In Seoul’s upscale Daechi-dong district — long known as the epicenter of elite tutoring — some seven-year-olds are taught using third- or fourth-grade American elementary school curricula. From 2019 to 2024, the number of private English-language preschools nationwide jumped from 615 to 842, while the number of general kindergartens declined.

This file photo taken Feb. 8, 2024, shows a building housing cram schools in Seoul’s Mokdong. (Image courtesy of Yonhap)
Mothers’ online communities increasingly share advice on how to prepare toddlers for entrance exams using U.S. workbooks such as Spectrum Test Practice, a resource originally designed for native English-speaking elementary school students.
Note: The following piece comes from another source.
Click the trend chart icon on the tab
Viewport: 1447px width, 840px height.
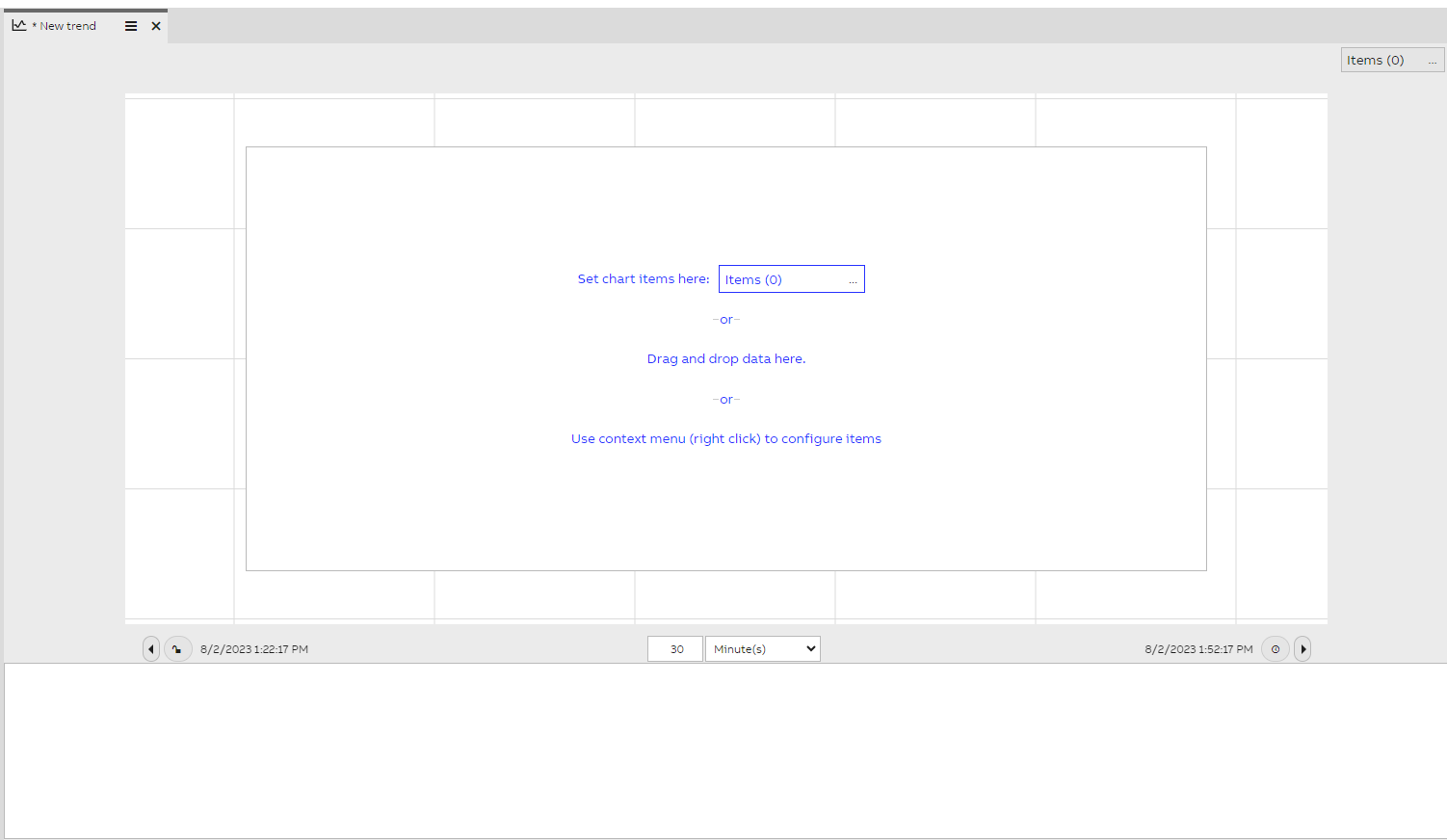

The hypercompetitive atmosphere has drawn concern from international observers. Joanne Williams, a professor emerita at the University of California, reacted to South Korea’s 2022 total fertility rate of 0.78 with dismay in an interview with EBS, exclaiming, “Korea is completely doomed,” as she buried her face in her hands.
Experts increasingly link the country’s plummeting birthrate — now the lowest in the world — to the psychological and financial toll of raising children in such an education-obsessed society.
In a previous report, the Financial Times highlighted that nearly 48% of Korean children under the age of six participate in private education. It described the system as one in which “intense academic pressure begins well before elementary school,” driven by a belief that only top university placements and elite corporate jobs guarantee social success.
Korean education specialists have warned that excessive early academic pressure can harm young children’s brain development and emotional health. Overexposure to bilingual environments at too young an age, they say, can lead to emotional stress, anxiety, irritability, and even physical symptoms like alopecia.
More importantly, social-emotional skills — not academic drills — are critical in early childhood development.
The growing consensus among child development experts is clear: without targeted regulation and accurate monitoring of the early childhood education sector, Korea’s youngest learners may be paying the price for an achievement-at-all-costs culture.